First, the Trump administration is celebrating competition with China as if it will reassure liberal democracies abroad that fall within China’s shadow. It won’t. The democratic world doesn’t need or want America to be China’s great power competitor. It needs a champion of justice and a stabilizing force in the world. If that means competing with China then so be it, but it’s not a rallying point or something to be touted.  At this point, proof of competence and impulse control would give far greater confidence to those friends abroad that the United States needs to keep on its side.  But continuing to talk tough about China without advancing a more detailed pitch for how you’ll cope with the threat will only alienate those it needs to reassure.

Second, other than Trump’s highly personalized trade war, the administration’s response to the China challenge has almost entirely been in the military domain. Its most meaningful, non-rhetorical measures have been an expanded defense budget, a military sales package to Taiwan, and more prominent “shows of force” and freedom of navigation operations. Of course, there is a military dimension to the China threat, and the United States can’t afford to allow China to establish regional military dominance. But the military is not the most acute domain of competition right now—political interference in democracies is. Any military competition can and should take place with minimal pomp and circumstance. Maintaining a stable balance of power in the region doesn’t require that you rub your machismo in the world’s face through shows of force and tough speeches. That approach to North Korea last year brought us closer to nuclear war than many realize.

Third, the Trump administration has elected to fight with one hand tied behind its back.  China relies heavily on diplomacy and foreign aid to create favorable relationships and exercise influence abroad. Yet the Trump administration gutted these very tools from the outset. Secretary of State Mike Pompeo claims to preside over the “Department of Swagger,” but has a hollowed-out and underfunded diplomatic apparatus.

Fourth, underscoring all of the above, pursuing competition with China only makes sense if you have measures of success in mind and a theory of the case for how to hit those marks.  International rivalries sometimes lead states to do stupid things — misperceiving the interests at stake, making bets that have very low odds of paying off, and taking risks that outweigh rewards. Having a theory in mind that connects ends and means is crucial for mitigating these tendencies. But competition as a rallying cry fails to articulate what those ends and means are.  Competition just means opposition, thinking in terms of relative gains. How does a zero-sum outlook get the United States closer to realizing a “free and open Indo-Pacific?” It doesn’t, at least not on its own.  Worse, the administration appears to be justifying a military challenge to China in nonsensical ways, like mounting a meaningful campaign resisting China’s claims in the South China Sea only after allowing it to establish a fully militarized position there.
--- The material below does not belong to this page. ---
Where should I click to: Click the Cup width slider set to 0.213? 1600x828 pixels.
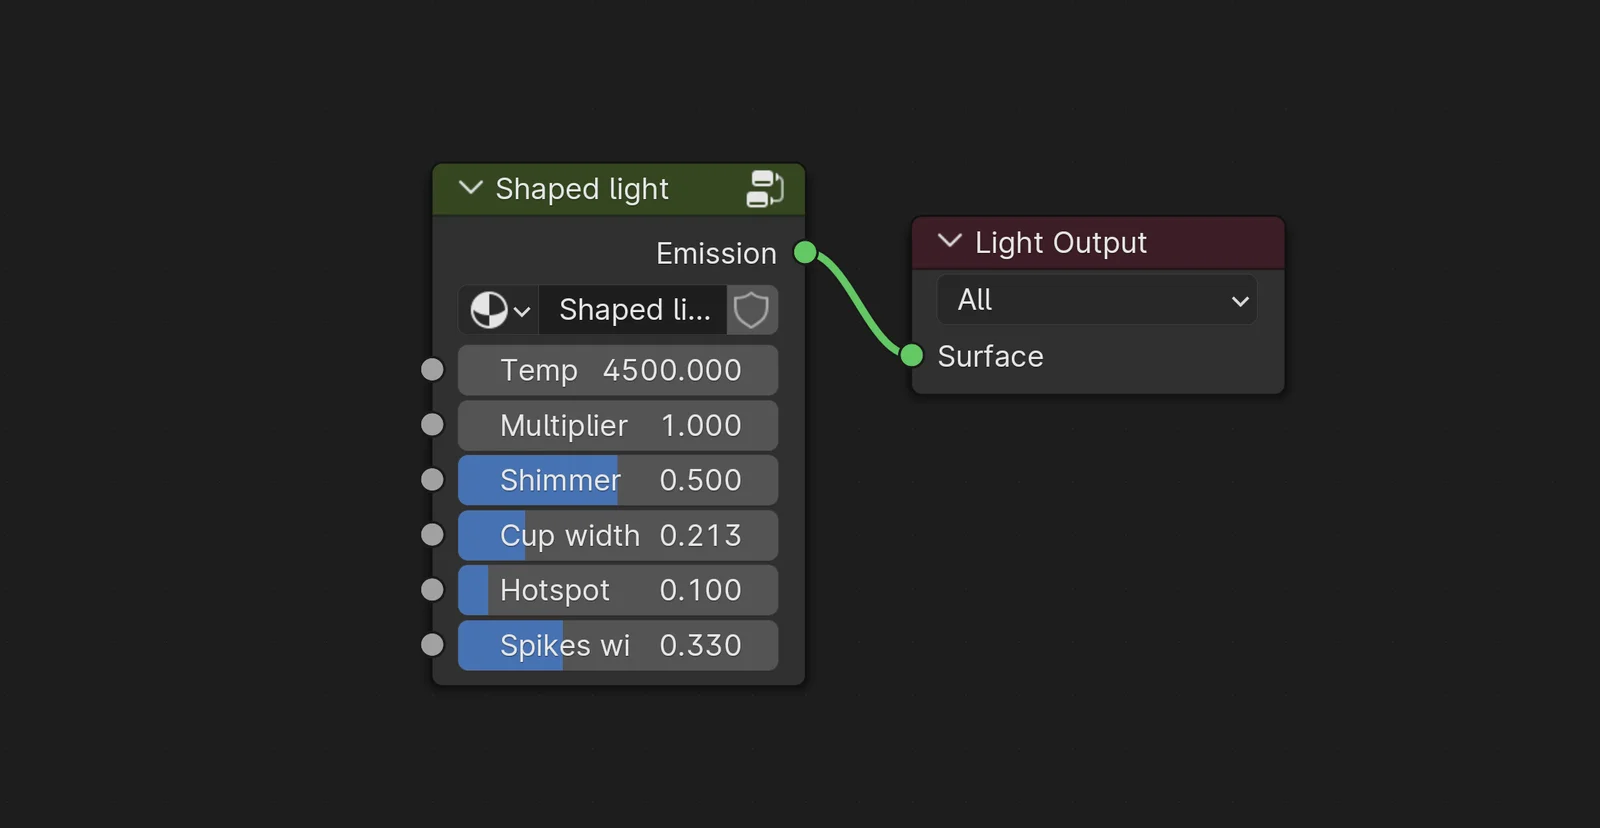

The United States needs to maintain a balance of power in Asia that prevents China from exerting de facto dominance. It needs to prevent U.S. technology firms from collaborating with China to create a more Orwellian world. And it needs to stop China from leveraging its economic largesse to corrupt the politics of democracies everywhere.
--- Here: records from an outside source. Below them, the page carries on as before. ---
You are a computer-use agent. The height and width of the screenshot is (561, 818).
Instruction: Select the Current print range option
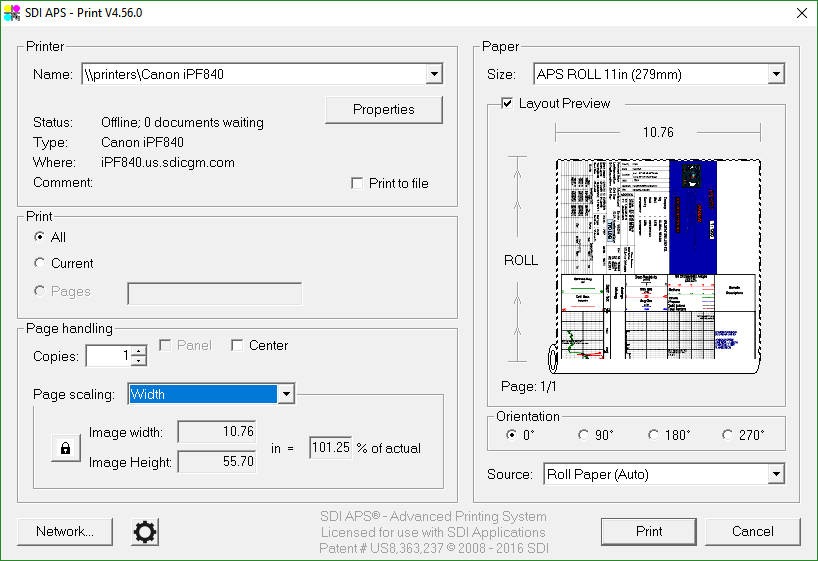[40, 263]
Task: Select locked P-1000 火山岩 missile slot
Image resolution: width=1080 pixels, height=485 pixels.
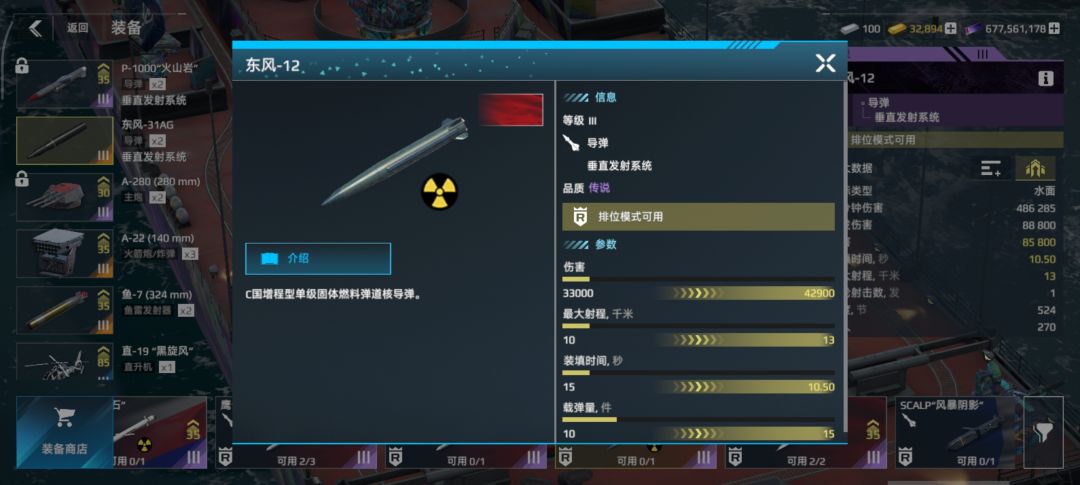Action: [65, 84]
But those objectives don’t require chest-thumping, swaggering, or muscular confrontation. They require winning friends and allies abroad.  They require international institutions that make it harder for China to bilaterally wield an imperial hand with countries that it should be dealing with multilaterally and in conformity with international law. And it requires managing espionage and intellectual property risks without starting a new “Red Scare.” An administration that exhibits hostility to the rules-based order, and sees power only in military form, is an unlikely champion of justice in any form.